Oury-Guyé & Fils maîtrise le bistouri depuis 1909

Avec Christian Oury, la création et la fabrication d’instruments de chirurgie ont franchi le cap du xxie siècle. Oury-Guyé & Fils est le dernier fabricant français à produire plus de 1 800 modèles de qualité bloc opératoire destinés à l’orthopédie, la gynécologie, l’urologie, l’ORL… En 1983, l’entreprise commence à développer l’instrumentation ancillaire, c’est-à-dire à créer des instruments dédiés à des techniques opératoires pour poser des implants, du cuir chevelu jusqu’à l’orteil en passant par le cœur Carmat. « L’évolution technique et technologique est réelle à partir de 1983, sinon nous serions restés fabricants d’instruments de chirurgie classique », explique Christian Oury, PDG. L’entreprise travaille la matière brute jusqu’au produit fini, aidée par cinq meilleurs ouvriers de France forgerons-ajusteurs. « Le produit est 100 % made in France. L’entreprise produit toujours des classiques et développe 6 ou 7 nouveaux modèles tous les mois. » Au total, le catalogue compte plus de 3 600 modèles.

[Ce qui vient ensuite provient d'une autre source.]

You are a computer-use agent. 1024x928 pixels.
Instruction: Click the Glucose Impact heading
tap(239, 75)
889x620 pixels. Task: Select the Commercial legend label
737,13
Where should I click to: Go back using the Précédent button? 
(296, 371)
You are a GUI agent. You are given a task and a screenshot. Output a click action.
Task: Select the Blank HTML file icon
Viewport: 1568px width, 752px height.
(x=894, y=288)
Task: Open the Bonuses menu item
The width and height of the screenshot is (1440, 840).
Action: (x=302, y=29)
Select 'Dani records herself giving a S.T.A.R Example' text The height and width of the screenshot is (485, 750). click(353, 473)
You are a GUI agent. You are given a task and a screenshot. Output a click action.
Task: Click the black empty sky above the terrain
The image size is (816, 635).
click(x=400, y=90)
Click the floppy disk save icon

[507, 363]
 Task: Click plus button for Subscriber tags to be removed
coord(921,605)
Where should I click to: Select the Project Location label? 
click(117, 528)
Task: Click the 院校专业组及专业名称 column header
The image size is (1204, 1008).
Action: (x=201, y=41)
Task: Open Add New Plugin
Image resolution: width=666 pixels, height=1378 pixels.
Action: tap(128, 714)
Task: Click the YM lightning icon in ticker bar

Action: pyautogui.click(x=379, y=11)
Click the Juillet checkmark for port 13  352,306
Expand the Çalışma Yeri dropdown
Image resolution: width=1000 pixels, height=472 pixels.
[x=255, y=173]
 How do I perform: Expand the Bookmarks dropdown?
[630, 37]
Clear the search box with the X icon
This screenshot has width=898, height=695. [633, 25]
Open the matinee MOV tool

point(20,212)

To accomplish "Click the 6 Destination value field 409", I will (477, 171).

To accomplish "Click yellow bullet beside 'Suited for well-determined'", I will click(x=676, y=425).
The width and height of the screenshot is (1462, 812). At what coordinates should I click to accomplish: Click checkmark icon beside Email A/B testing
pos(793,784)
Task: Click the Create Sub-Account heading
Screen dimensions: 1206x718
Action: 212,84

En 1998, la production d’instruments standard (50 % de la gamme) a diminué pour laisser place à la création d’instruments ancillaires sur mesure et à la demande (80 % aujourd’hui). Les efforts sont alors portés sur les matériaux, les techniques et l’association de la main de l’homme avec les nouvelles technologies (machines numériques ou marquage laser par exemple). « En 2015, en partenariat avec Bpifrance Excellence, Oury-Guyé se lance dans l’impression 3D métal. Nous avons inventé la 3Tech+ qui associe trois technologies : l’ajustement manuel, l’usinage numérique et la 3D avec le titane ou encore le chrome-cobalt. » Prendre la quintessence de trois technologies, techniquement et économiquement, pour proposer un produit amélioré et abouti. « La 3Tech+ constitue un nouveau pas pour aller vers les nouvelles technologies, tout en conservant notre savoir-faire de la matière et notre reconnaissance ès matériaux. »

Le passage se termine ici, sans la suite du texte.